# Florida Concealed Weapons License Class



## Capt Ron (Dec 28, 2007)

Shooters,
My name is Capt Ron Beermunder. I'm a certified NRA instructor who offers Concealed Weapons License training or CCW training 7 days a week.
The classes are done around your schedule by appointment only. They can be completed in one or two sessions and times range between 3-8 hours depending on your skill level and comfort with firearms.
Our website is 
www.IWillNotBeAVictim.com
The classes are private and can be for 1-4 students. I like to keep the amount of students low because the we fire 200-300 rounds and smaller classes equal safer classes.
Cost for superior private training around your schedule including guns and ammo, application, notarization, $150.00 
Keep in mind the local gun shows can give you a training certificate also for only $145.00 +tax and you only have to shoot one wax bullet in to a cardboard back stop. I dont know how that's considered training, it really is a serious safety issue. People have a God given right as well as a Constitutional right to defend themselves, they also have a responsibility to everyone else to have adequate training. Remember you and I will be out in public with these people.
Please contact me through my personal Email and not through the forum.
*"How do we do this?"*
1. You begin by calling me directly on my cell phone or Email me to discuss details.
Phone: (850) 434-8464 Email: [email protected]
2. We pick a date and time that's good for you.
3. We meet at our class room in Pensacola located 1.8 miles from the front gate of NAS PCOLA. Spend 1-3 hours in class room. This is where we will discuss gun safety, CCW laws, guns, shooting scenarios, tell stories, take apart and reassembe guns and clean guns, become intimate with the parts of guns. Inexperienced shooters will also shoot air soft pistols at this time to learn the fundamentals of shooting.
4. We drive 32 miles to STYX River Range
5. We shoot several 200-300 rounds, .22, .38, 9mm, 12 gauge, .223, etc...
6. We return to the class room and you will take a quick and easy 50 question multiple choice test. You will receive your NRA pistol training certificate which will fulfill the training requirement for your Florida Concealed Weapons License.
7. I will provide you with the CCW application and notarize the application for you free of charge. If you need moral support, I will also go with you to the sheriff's office to assist you in getting your finger prints taken (another application fulfillment), and can do the same for the passport photo. I hope to soon be able to take the passport photo for you.
Things you need to apply:
Firearms Safety Training Certificate
Fingerprint Card
Passport Photo
Notarized Application Form
Check made out to Florida Dept of Agriculture $117.00


----------



## David V (Sep 19, 2005)

Hi Capt Ron.
How have you been?


----------



## Cruiser (Jul 21, 2006)

Hi Capt. Ron. Good to hear from you. I wondered if maybe you had gotten sideways at the Floribama and perhaps you were cooling your heels in the hoosegow, or something worse. :icon_smile_big:

I've already got a carry permit in another State so I won't be needing your services, but I can tell you that I was just recently packing in your fair city when I came there for a funeral. I wasn't packing at the funeral, I just carry the thing when I travel. I had to make sure Florida was a recriprocal State first and it is.

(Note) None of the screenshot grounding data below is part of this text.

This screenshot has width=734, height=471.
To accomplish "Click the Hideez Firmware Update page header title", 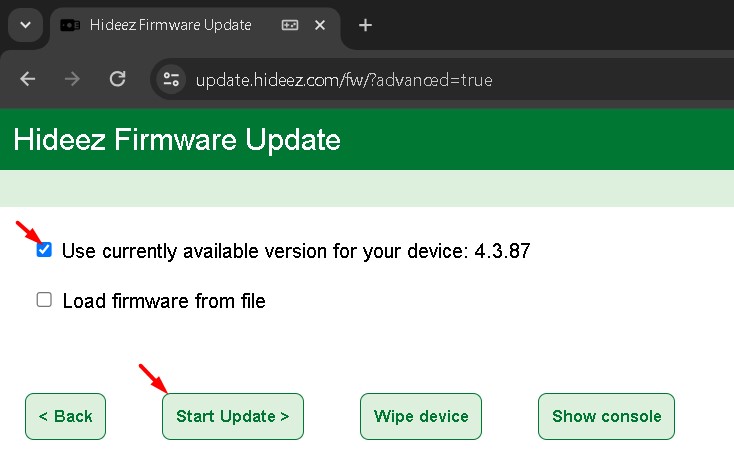I will point(177,140).
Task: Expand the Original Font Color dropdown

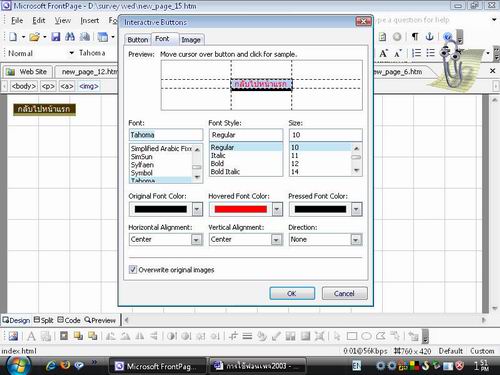Action: point(197,209)
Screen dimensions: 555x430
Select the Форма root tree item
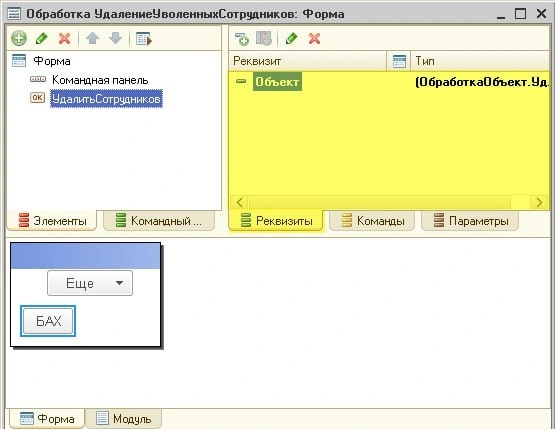[52, 61]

Anyway, good to hear from you.

Cruiser


----------



## eagle2250 (Mar 24, 2006)

Capt Ron: As others have said, it's good to hear from you again and, paraphrasing Toby Kieth, it appears from your present post that, "while your not as young as you once was, you are as enterprising as you ever was"!


----------



## fenway (May 2, 2006)

More important than that, how did your dog make out?


----------



## Liberty Ship (Jan 26, 2006)

Cpt. Ron -- looks like a great class. I like the idea of exposing the students to "alternate firearms" during the course of their qualification. Did you shoot the Glock match down there last month?


----------



## Capt Ron (Dec 28, 2007)

*I have missed yooze guys!*

Gentlemen,
I have been slammed teaching the CCW course. Diving has been very slow due to the windy and cold weather we have had this winter. If I can keep teachign the gun classes I may not have to worry about diving any more and perhaps even start diving again for pleasure.
I didnt have any CCW students today so I answered the computer system call at 5:31am this morning to go in and substitute teach for one of our seven high schools in Pensacola. (the most urban of the high schools) the kids aren't much on fashion, but they keep me on my toes and always make me a better teacher at the end of the day. the urban schools are my favorite to teach, not just ofr the challenge, but I believe the kids there have the most potential that can be brought out. they are much brighter than they believe and I thinks that's the biggest problem is that these kids just don't believe in themselves.

As far as fashion, all my fashion has been around concealing my 9mm Kel-Tec, the world's lightest 9mm at 12.5oz. I dont pack on school property, but I do wear my bullet-proof vest sometimes 

And thanks for asking about my dog Harley. he has made a perfect recovery and is as healthy as ever. I just need to work more on his gun shyness.


----------



## Howard (Dec 7, 2004)

What kind of rifles do you use,Ron?


----------



## Kav (Jun 19, 2005)

You need a rifle for Pathmark Howard?
I recommend a SMLE jungle carbine in a scabbard you can tie to a cart. OZ made rhino bullets handloaded with the 215 grain heavy loads give you 10 rapid fire shots at charging soccer moms in SUVs. Aim for air conditioning condensor, gets their attention everytime.


----------



## Howard (Dec 7, 2004)

Kav said:


> You need a rifle for Pathmark Howard?
> I recommend a SMLE jungle carbine in a scabbard you can tie to a cart. OZ made rhino bullets handloaded with the 215 grain heavy loads give you 10 rapid fire shots at charging soccer moms in SUVs. Aim for air conditioning condensor, gets their attention everytime.


Is it small enough to fit in my pocket?


----------